Georg Baudler
Darwin, Einstein - und Jesus
Christsein im Umiversum der Evolution
Düsseldorf: Patmos Verlag 2009
260 Seiten
ISBN 978-3-491-72535-5
Die neu aufgeblühte Atheismus-Welle, die gerade von naturwissenschaftlicher Seite vorgetragen wird, provoziert eine argumentative Klarstellung christlichen Glaubens. Doch auch ohne expliziten religionskritischen Impuls nötigt der heutige Stand der Naturwissenschaften zu einer theologischen Besinnung: „Wie kann ich mich mit einem solchen Welt- und Menschenbild als Christ verstehen?“
(9). Im Blick ist dabei der universale Evolutionsprozess vom Urknall bis hin zur biologischen Menschwerdung. In Anknüpfung an die Physik der Quantentheorie, in der von einer ur-anfänglichen Quanteninformation gesprochen wird, die alles Werden als einen von Energie getragenen dynamischen Prozess ausweist (122), assoziiert B. die theologische Idee der Wortschöpfung. „Der Logos als göttliche Schöpfungsrede ist eine von Vernunft geleitete, worthafte Dynamik, eine worthafte Energie, die das Universum durchzieht. Sie ist Ursprung und Grund des Universums“ (126). Doch ist hier nicht einfach eine Identität angedeutet, denn die Natur, wie wir sie erkennen, ist nicht gleichbedeutend mit der Schöpfung: „In den Naturgesetzen und Naturabläufen … kommt auch die vom Ursprung her teilweise radikal verfälschte und in ihr Gegenteil verkehrte göttliche Schöpfungsrede zum Ausdruck“ (149). Die wahre „Natur“ der Schöpfung müsse erst noch zum Vorschein kommen bzw. gebracht werden. Die Verdunkelung der Wahrheit belegt sich für B. besonders in den gewaltverhafteten Gottesvorstellungen unserer Vorfahren, gespiegelt auch in den biblischen Texten.

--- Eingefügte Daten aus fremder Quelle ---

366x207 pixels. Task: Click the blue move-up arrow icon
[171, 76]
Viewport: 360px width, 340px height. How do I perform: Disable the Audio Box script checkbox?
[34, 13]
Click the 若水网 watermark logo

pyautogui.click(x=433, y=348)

Manches sprachliche und gedankliche Relikt frühreligiöser Zeiten lebt jedoch bis heute fort – und verlangt nach neuer theologischer Sprache: „Die Ausdrücke >Pantokrator<, >omnipotenter Herrscher<, >allmächtiger ewiger Gott< … sind innerhalb unseres heutigen Weltbildes irreführend“ (176). Vom „allmächtigen“ Gott könne konsequent nicht mehr gesprochen werden: „Der Komponist ist ohnmächtig gegenüber der schrecklich misstönenden Aufführung seiner wunderbaren Komposition“ (195). Verloren schon seit der Antike die Gottesvorstellungen schrittweise ihren Gewaltcharakter (189ff), so konkretisiert sich für B. die ultimative Offenlegung des göttlichen Schöpfungsplanes in Jesus und seiner Botschaft vom rettenden Gott (201ff). Er habe „ungebrochen zeit seines Lebens nach der unverfälschten göttlichen Schöpfungsrede gelebt. Er war die leibhaftige Verkörperung dieser Rede“ (224). In dieser Perspektive sieht der Autor gewahrt, dass „die kosmische Bedeutung Christi auch im heutigen Weltbild erhalten“ bleibe (240).

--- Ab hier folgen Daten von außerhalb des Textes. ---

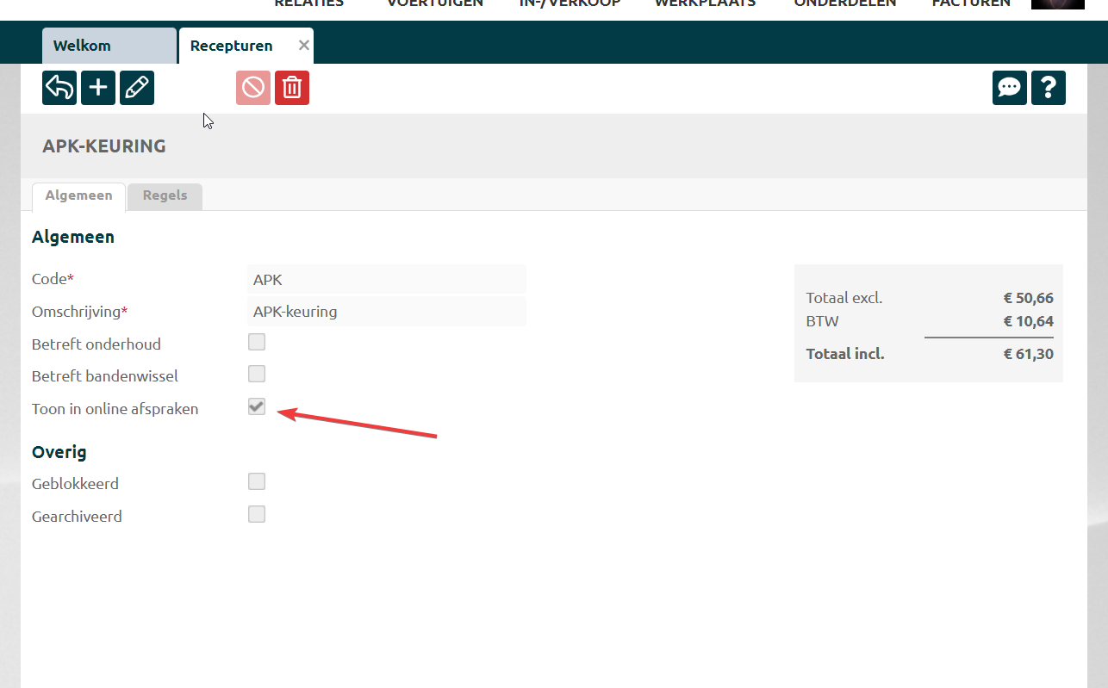Open help with the question mark icon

Es ist insgesamt eine stringente, wenn auch stellenweise etwas esoterisch anmutende Konzeption zum interdisziplinären Dialog über den Bereich, wo sich „die religiöse Rede vom Licht und den Lichtwesen und andererseits die naturwissenschaftliche Beschreibung der atomaren und subatomaren Welt berühren und überschneiden“ (98).
Reiner Jungnitsch
Quelle: Religionsunterricht heute. Informationen des Dezernates Schulen und Hochschulen im Bischöflichen Ordinariat Mainz 38 (2009), Heft 3, S. 43.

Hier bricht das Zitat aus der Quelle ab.